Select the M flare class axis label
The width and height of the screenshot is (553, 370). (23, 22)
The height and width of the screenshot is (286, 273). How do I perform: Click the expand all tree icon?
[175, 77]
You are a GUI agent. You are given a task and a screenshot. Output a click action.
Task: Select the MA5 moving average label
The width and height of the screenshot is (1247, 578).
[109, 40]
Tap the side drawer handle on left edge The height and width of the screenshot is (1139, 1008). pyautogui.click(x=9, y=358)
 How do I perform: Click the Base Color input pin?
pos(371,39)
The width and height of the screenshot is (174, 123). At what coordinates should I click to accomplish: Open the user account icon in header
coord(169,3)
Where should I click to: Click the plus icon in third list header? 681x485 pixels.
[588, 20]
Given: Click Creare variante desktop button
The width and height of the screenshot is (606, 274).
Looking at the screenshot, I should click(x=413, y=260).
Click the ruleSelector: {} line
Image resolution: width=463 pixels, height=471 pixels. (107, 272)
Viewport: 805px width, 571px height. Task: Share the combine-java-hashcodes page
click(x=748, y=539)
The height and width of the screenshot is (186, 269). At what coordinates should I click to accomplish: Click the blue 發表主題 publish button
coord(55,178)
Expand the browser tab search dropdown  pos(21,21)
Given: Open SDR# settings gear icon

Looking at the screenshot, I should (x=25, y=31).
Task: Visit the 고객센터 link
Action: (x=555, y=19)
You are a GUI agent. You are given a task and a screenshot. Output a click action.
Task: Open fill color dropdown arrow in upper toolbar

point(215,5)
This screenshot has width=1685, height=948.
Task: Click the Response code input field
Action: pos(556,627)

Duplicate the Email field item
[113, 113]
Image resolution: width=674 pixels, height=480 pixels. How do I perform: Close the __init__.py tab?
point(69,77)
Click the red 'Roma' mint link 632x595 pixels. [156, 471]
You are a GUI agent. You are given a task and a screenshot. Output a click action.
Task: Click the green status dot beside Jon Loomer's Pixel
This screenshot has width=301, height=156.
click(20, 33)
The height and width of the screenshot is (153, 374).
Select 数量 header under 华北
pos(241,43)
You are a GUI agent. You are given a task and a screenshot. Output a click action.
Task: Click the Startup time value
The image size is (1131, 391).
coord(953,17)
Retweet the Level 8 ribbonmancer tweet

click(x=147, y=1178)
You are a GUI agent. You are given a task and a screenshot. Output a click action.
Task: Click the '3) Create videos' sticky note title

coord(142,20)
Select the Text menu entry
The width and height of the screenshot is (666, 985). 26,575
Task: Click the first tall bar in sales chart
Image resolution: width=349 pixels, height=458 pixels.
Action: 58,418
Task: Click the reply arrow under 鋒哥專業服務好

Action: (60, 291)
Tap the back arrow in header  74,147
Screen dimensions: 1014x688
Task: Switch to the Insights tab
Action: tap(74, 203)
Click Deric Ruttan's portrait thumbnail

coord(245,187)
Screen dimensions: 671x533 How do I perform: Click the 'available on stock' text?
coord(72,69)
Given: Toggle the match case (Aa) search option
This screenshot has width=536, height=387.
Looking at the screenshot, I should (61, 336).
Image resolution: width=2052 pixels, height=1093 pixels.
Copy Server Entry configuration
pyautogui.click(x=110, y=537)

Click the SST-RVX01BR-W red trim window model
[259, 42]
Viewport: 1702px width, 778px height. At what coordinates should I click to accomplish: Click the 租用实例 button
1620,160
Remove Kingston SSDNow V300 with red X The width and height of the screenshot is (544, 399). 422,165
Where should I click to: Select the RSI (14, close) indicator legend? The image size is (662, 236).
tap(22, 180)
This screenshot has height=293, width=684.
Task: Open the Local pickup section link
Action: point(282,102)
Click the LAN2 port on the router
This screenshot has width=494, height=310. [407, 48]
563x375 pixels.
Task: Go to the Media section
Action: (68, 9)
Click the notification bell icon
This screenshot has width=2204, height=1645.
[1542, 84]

-----

Task statement.
Pull out every line above that contains the word "Where", and treat case as significant.

Task answer.
Where should I click to: Click the plus icon in third list header? 681x485 pixels.
Where should I click to: Select the RSI (14, close) indicator legend? The image size is (662, 236).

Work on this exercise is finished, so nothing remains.